That understanding is one reason a movement is building to define suicidality as a condition in its own right. Most recently, researchers from Mount Sinai Beth Israel and Florida State University have agreed to collaborate on a joint proposal for a new diagnosis in the next Diagnostic Statistical Manual of Mental Disorders (DSM), a handbook published by the American Psychiatric Association. The criteria include familiar symptoms of depression, but these symptoms occur in an acute state that is not currently obvious to clinicians. Proponents say it could spur more research and make it easier for suicidal patients to get the care they need.
Some have expressed skepticism. “Far too many diagnoses in psychiatry come and go,” said George Makari, a Weill Cornell Medicine psychiatrist and historian of psychiatry. The idea that suicidality may not be a symptom of something else—a mood or personality disorder—is novel. “If they’re making the claim that we’ve been seeing this upside down for a long time,” he said, “that’s fascinating.”
Suicide rates have been rising sharply since 1999, figures from the Centers for Disease Control and Prevention (CDC) show. More than half of those who take their lives do not have a known mental health condition. There is also no established way to pinpoint when a patient is in immediate danger. “You cannot rely on people telling you when they are or are not suicidal,” said Igor Galynker, a professor of psychiatry at Icahn School of Medicine in New York.

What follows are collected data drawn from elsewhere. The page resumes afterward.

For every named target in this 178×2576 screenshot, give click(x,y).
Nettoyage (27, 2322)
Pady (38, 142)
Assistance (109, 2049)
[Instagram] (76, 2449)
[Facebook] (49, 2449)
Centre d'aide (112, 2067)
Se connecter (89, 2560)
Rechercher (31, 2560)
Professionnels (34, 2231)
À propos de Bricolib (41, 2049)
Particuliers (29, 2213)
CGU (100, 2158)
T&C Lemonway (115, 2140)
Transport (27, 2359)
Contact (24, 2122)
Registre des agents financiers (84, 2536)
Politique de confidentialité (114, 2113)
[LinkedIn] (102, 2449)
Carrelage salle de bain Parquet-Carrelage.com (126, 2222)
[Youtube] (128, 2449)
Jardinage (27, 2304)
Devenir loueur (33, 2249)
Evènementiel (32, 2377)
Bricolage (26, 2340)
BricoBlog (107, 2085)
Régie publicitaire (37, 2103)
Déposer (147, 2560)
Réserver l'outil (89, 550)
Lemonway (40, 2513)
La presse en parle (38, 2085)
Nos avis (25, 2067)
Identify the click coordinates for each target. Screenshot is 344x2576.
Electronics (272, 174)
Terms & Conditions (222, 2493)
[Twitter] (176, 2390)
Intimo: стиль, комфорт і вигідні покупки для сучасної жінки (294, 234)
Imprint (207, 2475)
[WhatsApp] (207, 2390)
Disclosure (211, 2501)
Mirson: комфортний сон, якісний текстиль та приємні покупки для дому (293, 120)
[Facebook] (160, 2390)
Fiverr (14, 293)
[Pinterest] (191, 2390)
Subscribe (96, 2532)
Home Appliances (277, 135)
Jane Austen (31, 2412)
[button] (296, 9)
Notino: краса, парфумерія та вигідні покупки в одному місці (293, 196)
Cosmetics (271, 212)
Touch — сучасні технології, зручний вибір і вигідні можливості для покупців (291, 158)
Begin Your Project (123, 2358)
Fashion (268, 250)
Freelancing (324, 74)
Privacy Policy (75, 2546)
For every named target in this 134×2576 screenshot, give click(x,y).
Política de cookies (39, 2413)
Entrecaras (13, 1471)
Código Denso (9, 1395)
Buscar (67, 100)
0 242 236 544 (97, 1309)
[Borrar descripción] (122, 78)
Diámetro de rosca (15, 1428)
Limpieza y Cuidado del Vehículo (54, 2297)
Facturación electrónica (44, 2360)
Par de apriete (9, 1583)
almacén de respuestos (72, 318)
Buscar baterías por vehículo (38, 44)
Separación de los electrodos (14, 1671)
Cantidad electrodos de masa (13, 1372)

Research backs that up: A 2019 meta-analysis of 71 studies conducted around the globe found that about 60 percent of people who died by suicide had denied having suicidal thoughts when asked by a psychiatrist or general practitioner. Here in the U.S., a 2016 study examined data from four health systems that use standardized questionnaires in primary care and specialty clinics. (The questionnaires ask whether the patient has experienced “thoughts that you would be better off dead or of hurting yourself in some way.”) Although the answers did predict future suicide attempts to some extent, there were plenty of false negatives. Thirty-nine percent of the suicide attempts and 36 percent of the suicide deaths occurred among patients who had responded “not at all” to the key question. In another study, about a quarter of the suicide attempts were made by people who reported zero suicidal thoughts.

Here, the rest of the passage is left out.